Além do aprimoramento do design das câmeras (que ainda era pesadas), era preciso melhorar a qualidade das imagens capturadas – ainda muito inferiores às câmeras convencionais. O meio de armazenamento também precisava ser menor e mais barato. As primeiras mudanças tardaram a chegar nesse sentido, apenas 1997, através da Sony, foi possível utilizar disquetes de 3.5” (os mesmos utilizados em computadores) para gravação de foto, tornando o equipamento um pouco mais compacto.
Porém, a grande sacada foi dada pela Fujitsu: além de apresentar modelos cada vez mais robustos e o útil painel de visualização, a gigante japonesa foi a primeira a disponibilizar uma câmera com armazenamento via cartão de memória. Apesar da década se encerrar com a popularização uso de discos compactos (CDs) em câmeras digitais, a Fujix DS-1P, lançada em 1988, contava com o recurso de armazenamento em cartões que dominaria o mercado nos próximos anos.
A disputa das gigantes do setor impulsionou o aprimoramento de recursos. Sensores, lentes, capacidade de zoom e resolução cada vez melhores foram apenas algumas conquistas motivadas pela acirrada disputa entre as companhias. Em meados dos anos 2000 já contávamos com câmeras extremamente potentes, dispensando o uso de pilhas (graças às baterias recarregáveis), padronização de tecnologias e meios de armazenamento pequenos, porém de alta capacidade.
Depois do selfie, o que o futuro nos reserva?
Atualmente, qualquer pessoa tem uma câmera ao alcance de sua mão.
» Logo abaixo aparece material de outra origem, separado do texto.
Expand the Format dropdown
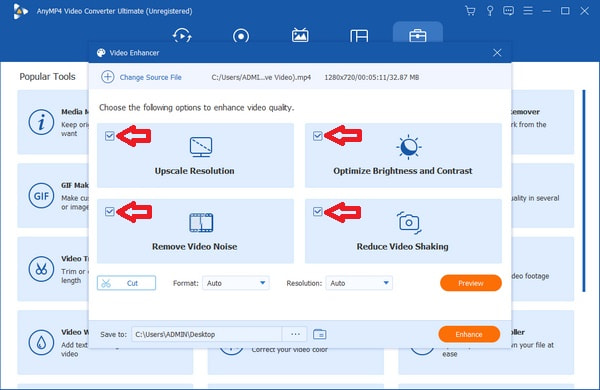 point(236,283)
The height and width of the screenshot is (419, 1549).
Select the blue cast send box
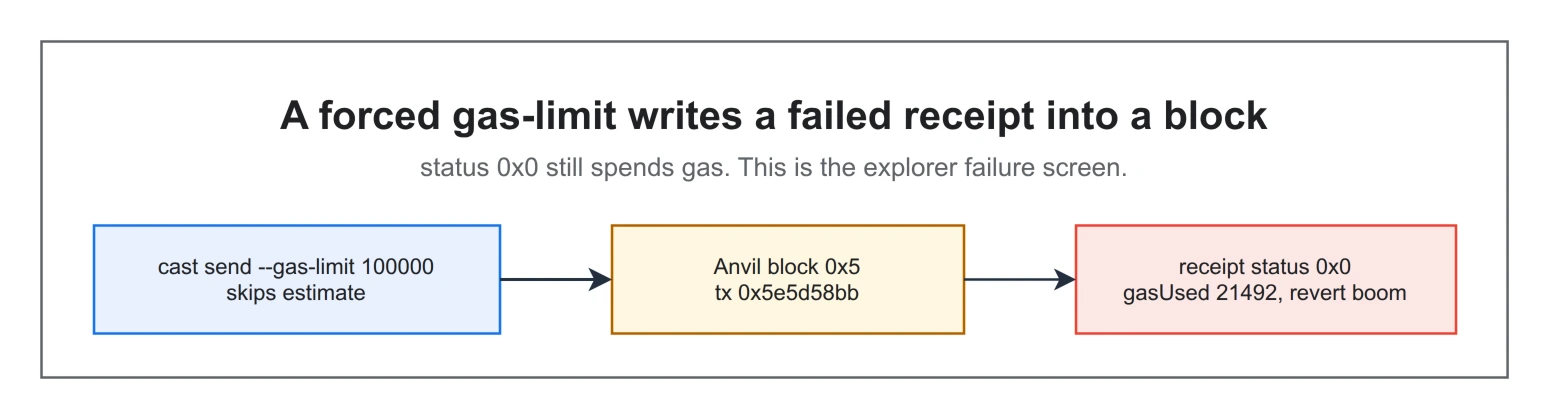point(297,279)
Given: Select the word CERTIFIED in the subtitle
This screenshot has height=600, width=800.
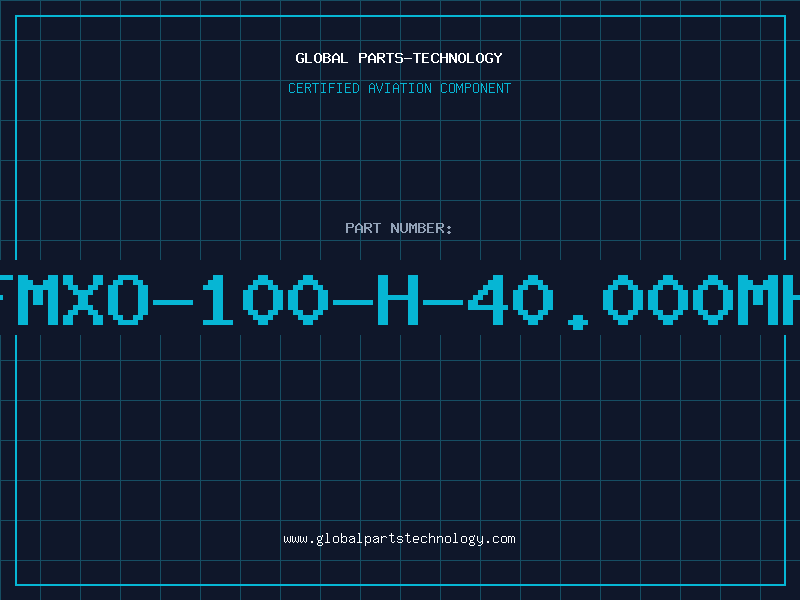Looking at the screenshot, I should click(324, 88).
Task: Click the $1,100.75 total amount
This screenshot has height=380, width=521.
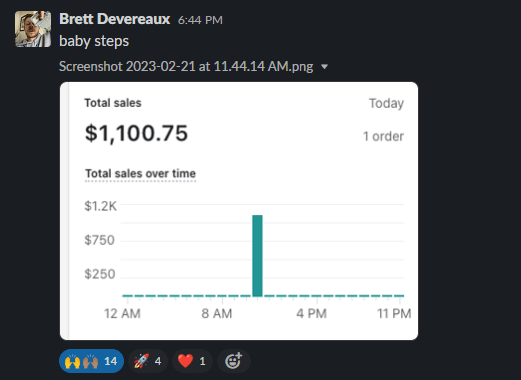Action: (136, 133)
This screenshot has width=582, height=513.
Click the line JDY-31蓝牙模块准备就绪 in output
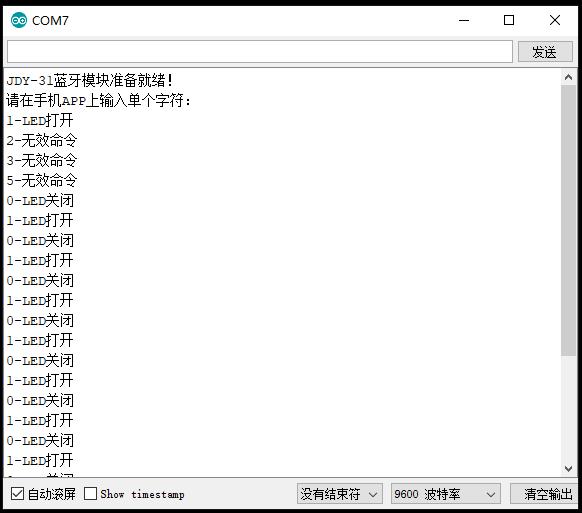pos(89,80)
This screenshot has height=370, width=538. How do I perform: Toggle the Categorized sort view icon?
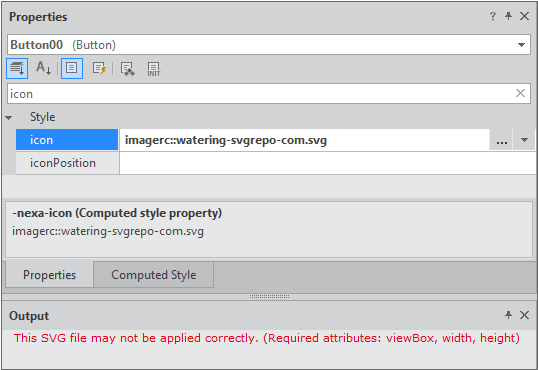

Desde o lançamento do primeiro celular que tirava fotos (Sanyo SCP-5300) em 2002, o número de cliques ao redor do mundo cresceu absurdamente. Graças ao advento da fotografia no celular, os registros feitos desde o surgimento da tecnologia digital cresceram mais de 600%. Para se ter uma ideia, passamos das 86 bilhões de imagens capturadas no ano 2000 (99% delas analógicas), para 400 bilhões de fotos batidas em 2011 (sendo apenas 1% de forma analógica). Além de influenciar a própria veiculação da notícia e a maneira como nos relacionamos virtualmente – com menção honrosa ao selfie – a qualidade cada vez maior das câmeras incorporadas nos celulares permitiu o crescimento dos amantes dessa arte. Tamanha praticidade e aparelhos cada vez mais modernos nos fazem questionar qual será a próxima revolução nesse segmento.
De acordo com Nizar Escandar, da especializada eMania, “A tendência é que mais gadgets incorporem essa tecnologia. Dispositivos de realidade aumentada permitirão a captura de imagens e filmagens em movimento de forma muito mais prática que as atuais câmeras GoPro, por exemplo. Óculos e lentes de contato inteligentes com recursos de captura digital tornarão essa tecnologia algo ainda pessoal e natural.”. Parece roteiro de filme de ficção científica, mas é pura realidade: há dois anos atrás, o Google anunciou um projeto de desenvolvimento de lentes de contato inteligentes em parceria com o laboratório farmacêutico Novartis.
Porém, a fotografia profissional não vai desaparecer. Para aqueles que acreditam que tanta tecnologia pode descaracterizar o segmento, notícias apontam que as gigantes do ramo seguem investindo em câmeras fotográficas de alto desempenho. No início do ano, Fujifilm e Panasonic anunciaram o desenvolvimento de uma tecnologia que propõe substituir o silicone utilizado nos sensores atuais por um conversor fotoelétrico de origem orgânica. Isso seria capaz de aumentar a área de captação da luz, resultando em imagens com qualidade até 100 vezes maior, se comparadas com as melhores câmeras existentes. A expectativa é que a tecnologia, ainda em estudo, esteja disponível para uso comercial num futuro próximo.